EXERCISE AIM
The data below holds a line containing "This screenshot has height=1568, width=243." and a line containing "You are a computer-use agent. Image resolution: width=615"; please quote exactly those two lines and every line between them, and nothing else.

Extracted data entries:
________________________
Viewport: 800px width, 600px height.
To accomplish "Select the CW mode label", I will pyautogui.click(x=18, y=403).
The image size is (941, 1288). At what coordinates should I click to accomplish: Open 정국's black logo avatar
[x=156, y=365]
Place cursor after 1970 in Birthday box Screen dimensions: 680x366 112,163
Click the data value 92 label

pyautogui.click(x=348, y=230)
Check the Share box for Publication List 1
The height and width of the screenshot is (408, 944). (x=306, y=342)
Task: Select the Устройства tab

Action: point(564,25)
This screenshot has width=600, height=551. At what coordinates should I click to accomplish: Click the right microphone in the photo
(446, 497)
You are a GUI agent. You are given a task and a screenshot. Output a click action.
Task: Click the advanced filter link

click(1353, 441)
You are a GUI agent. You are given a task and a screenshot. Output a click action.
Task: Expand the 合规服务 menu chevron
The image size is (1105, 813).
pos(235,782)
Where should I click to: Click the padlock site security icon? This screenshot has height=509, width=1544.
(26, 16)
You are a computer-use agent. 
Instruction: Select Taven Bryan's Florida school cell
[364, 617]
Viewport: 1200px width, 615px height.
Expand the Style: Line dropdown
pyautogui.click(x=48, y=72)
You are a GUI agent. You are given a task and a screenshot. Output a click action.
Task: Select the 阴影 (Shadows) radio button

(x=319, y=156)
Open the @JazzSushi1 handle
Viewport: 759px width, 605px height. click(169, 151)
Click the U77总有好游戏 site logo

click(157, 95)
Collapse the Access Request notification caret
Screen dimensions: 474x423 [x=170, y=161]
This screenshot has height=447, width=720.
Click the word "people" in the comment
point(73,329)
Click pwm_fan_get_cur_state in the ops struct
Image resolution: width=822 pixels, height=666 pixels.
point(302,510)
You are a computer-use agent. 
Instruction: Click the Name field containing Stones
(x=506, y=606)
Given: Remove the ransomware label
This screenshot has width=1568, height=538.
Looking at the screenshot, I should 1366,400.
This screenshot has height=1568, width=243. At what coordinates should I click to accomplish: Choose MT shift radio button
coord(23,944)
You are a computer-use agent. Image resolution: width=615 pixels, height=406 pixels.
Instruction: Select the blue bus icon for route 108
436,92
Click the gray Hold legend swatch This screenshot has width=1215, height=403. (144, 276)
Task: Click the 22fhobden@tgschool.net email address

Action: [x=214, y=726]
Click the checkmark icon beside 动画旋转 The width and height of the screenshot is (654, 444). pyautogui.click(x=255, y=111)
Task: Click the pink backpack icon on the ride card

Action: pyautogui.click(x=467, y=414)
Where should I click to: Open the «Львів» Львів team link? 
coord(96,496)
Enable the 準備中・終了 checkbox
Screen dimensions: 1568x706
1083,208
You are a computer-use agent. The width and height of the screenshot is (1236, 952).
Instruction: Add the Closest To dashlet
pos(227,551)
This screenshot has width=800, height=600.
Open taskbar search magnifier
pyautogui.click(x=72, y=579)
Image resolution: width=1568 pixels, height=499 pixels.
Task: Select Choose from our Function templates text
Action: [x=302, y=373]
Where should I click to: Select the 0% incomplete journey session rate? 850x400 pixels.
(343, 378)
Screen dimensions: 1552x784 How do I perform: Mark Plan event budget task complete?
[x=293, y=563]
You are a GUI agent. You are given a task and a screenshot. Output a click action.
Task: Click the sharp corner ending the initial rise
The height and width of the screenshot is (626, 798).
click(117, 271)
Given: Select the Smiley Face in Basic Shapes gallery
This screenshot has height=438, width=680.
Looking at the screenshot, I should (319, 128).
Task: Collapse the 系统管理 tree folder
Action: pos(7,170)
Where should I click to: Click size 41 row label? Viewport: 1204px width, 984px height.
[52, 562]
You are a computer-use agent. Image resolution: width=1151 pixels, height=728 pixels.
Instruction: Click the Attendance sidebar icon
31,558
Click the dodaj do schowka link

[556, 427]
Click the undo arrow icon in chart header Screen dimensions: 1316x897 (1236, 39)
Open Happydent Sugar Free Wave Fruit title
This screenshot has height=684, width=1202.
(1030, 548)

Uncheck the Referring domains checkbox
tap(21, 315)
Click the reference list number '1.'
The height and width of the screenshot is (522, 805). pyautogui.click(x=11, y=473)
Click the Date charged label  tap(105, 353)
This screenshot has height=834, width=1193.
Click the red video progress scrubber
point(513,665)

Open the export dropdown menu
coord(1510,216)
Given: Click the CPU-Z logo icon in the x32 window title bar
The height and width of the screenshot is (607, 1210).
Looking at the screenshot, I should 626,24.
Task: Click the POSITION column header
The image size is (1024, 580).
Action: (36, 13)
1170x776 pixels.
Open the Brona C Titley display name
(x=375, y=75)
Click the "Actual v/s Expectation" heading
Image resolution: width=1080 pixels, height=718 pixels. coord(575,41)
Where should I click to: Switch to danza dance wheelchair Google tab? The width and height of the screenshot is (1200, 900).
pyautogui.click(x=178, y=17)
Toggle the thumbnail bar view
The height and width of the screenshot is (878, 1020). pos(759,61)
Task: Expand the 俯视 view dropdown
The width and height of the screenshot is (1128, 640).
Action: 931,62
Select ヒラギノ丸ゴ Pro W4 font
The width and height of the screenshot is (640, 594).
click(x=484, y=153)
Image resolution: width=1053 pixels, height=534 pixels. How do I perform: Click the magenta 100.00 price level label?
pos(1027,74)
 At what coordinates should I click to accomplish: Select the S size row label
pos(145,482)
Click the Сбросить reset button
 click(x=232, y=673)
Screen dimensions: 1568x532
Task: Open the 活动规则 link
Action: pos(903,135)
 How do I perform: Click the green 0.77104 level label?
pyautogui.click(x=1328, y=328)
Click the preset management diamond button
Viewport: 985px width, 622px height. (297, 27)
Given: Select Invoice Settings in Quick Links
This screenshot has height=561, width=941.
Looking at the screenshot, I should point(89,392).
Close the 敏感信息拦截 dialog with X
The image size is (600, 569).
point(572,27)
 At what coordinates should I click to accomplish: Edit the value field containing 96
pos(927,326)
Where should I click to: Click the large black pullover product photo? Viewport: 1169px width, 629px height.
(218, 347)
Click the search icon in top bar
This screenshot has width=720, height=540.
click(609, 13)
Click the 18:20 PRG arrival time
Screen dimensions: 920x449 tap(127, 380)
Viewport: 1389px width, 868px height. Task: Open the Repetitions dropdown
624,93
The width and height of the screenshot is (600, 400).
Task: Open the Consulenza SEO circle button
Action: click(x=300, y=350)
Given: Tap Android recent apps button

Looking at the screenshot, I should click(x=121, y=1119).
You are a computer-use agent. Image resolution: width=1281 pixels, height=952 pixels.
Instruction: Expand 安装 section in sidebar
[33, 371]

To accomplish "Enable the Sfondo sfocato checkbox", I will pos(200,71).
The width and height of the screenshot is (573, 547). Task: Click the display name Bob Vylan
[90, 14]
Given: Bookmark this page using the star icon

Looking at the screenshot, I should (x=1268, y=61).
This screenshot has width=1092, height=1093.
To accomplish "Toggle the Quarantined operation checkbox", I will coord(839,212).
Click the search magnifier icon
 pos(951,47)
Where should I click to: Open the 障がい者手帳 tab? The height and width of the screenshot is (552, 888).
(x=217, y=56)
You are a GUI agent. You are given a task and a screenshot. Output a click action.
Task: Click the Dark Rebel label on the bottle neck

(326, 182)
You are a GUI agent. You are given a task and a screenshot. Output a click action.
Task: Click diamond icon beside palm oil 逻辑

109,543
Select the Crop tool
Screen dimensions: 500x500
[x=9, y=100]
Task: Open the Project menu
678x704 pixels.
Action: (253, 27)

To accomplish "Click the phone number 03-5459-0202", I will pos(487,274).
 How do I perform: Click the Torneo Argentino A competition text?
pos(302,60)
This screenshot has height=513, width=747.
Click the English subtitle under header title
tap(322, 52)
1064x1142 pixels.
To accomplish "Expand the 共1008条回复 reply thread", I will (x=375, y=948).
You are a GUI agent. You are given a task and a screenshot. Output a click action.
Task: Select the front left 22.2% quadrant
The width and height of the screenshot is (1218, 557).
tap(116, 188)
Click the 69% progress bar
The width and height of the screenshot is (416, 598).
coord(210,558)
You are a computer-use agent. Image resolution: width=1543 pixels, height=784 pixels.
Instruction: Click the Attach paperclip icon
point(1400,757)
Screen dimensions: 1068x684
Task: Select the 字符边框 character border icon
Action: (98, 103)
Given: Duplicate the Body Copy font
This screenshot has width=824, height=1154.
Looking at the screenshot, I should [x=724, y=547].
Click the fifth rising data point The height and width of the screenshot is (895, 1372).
________________________
RESPONSE TO THIS TASK
This screenshot has height=1568, width=243. At what coordinates should I click to accomplish: Choose MT shift radio button
coord(23,944)
You are a computer-use agent. Image resolution: width=615 pixels, height=406 pixels.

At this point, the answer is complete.